The expansion of Churchill’s polar bear tourism industry needs to be undertaken with caution, researchers warn, as Manitoba issued new tourism permits for a protected area east of the town for the first time in decades.
The Churchill Wildlife Management Area was established in 1978, and was created with the intention of protecting polar bear denning areas, as well as geese and caribou.
"The concern is that the dynamics in this population are changing. There are fewer bears in the population over time. It used to be 1,200 bears back in the 1980s. And now we're down around 800. It's a population that is being challenged by changing climate," said longtime researcher Andrew Derocher.
In order to access this area, tourism operators need to have their heavy-duty vehicles permitted by the province; but there was a cap of 18 permits. Twelve are held by Frontiers North Adventures, six by Great White North Tours.
Other outfits have operated in the Churchill region, but the protected area was off-limits.

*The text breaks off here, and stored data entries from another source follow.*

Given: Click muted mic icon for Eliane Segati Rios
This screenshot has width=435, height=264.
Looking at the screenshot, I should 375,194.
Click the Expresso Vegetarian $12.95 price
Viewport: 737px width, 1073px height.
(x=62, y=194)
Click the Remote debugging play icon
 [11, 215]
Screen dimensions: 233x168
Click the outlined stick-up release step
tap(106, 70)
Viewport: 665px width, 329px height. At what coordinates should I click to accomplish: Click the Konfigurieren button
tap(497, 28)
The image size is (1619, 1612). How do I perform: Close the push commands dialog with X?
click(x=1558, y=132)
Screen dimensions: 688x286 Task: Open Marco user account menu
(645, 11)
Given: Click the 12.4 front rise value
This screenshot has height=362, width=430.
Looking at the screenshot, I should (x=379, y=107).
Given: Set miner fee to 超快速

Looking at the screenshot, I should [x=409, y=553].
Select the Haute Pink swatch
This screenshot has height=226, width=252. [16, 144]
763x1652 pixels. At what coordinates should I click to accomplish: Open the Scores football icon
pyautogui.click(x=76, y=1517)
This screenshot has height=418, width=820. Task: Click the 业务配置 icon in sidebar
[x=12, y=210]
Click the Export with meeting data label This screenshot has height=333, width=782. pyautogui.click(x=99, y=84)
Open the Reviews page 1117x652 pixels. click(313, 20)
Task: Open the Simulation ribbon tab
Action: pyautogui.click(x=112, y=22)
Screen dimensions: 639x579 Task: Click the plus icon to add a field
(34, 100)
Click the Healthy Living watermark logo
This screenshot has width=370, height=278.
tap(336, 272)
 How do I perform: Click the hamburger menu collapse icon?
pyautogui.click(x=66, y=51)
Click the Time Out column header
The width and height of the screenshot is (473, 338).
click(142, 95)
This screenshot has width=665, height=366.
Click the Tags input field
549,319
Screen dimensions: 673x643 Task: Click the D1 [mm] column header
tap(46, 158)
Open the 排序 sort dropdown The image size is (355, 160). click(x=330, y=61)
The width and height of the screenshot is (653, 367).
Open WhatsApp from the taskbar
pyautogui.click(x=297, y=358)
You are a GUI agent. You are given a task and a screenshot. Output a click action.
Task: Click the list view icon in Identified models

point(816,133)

Without any announcement or community consultation, the province has changed tact and issued new permits to a third operator, Lazy Bear Expeditions.
The owner of Lazy Bear Expeditions and Lodge is Wally Daudrich, a former federal Conservative candidate who raised eyebrows in the 2011 election, after making inflammatory remarks about U.S. president Barack Obama and local MP Niki Ashton. Daudrich did not respond to a Winnipeg Free Press request for an interview.
Great White North Tours began contesting the possible issuance of new permits in the Churchill Wildlife Management Area in court in March 2020, but the judicial review has been adjourned with no future hearing date set.
A spokesperson for the Department of Agriculture, which handles the issue of polar bear conservation, said they would not comment on the specific permits being issued, but that the provincial government is committed to a sustainable eco-tourism industry in Churchill.
Agriculture Minister Blaine Pedersen was not made available for an interview.
The lack of transparency from the government has caused confusion about what is happening with permits and what the province’s future plans are for the protected area, and polar bear conservation itself.
"What I heard was that they were going to offer a few licences, and then there was some pushback from some of the operators. And then (the province) just said: ‘Well, then we'll give out even more permits.’ In a nutshell. That's what I heard," Derocher said.
His concern about the impact on bears pushed him to write a letter of concern to multiple government officials, as well as community stakeholders.
"Increasing the number of tundra vehicles is a change to the existing situation and for a population of polar bears in decline, and under increasing pressure from climate change, a precautionary approach is advisable," the letter reads.
Derocher points out as a signatory to the 1973 Agreement on the Conservation of Polar Bears, Canadian jurisdictions are mandated to pursue sound conservation practices.
In 2015, an independent review was conducted of the Churchill Wildlife Management Area to try and determine the tourism carrying capacity of the protected zone. Researchers came back with three key recommendations for the province.
Among them: further research to address knowledge gaps in the understanding of how tourism operators use the area, and how that use impacts bears. Another was to try and resolve conflicts between different operators in the area, which has not occurred.
Many Free Press interview requests were declined Thursday, as the potential for weighing in on the contentious subject kept people from voicing their thoughts.
The third recommendation was to adjust policies to prepare the Northern Manitoba town and its tourism industry for a warmer world.
"Churchill has undergone and will continue to undergo unavoidable changes in the environment over the coming decades, largely as a result of climate change," the report reads.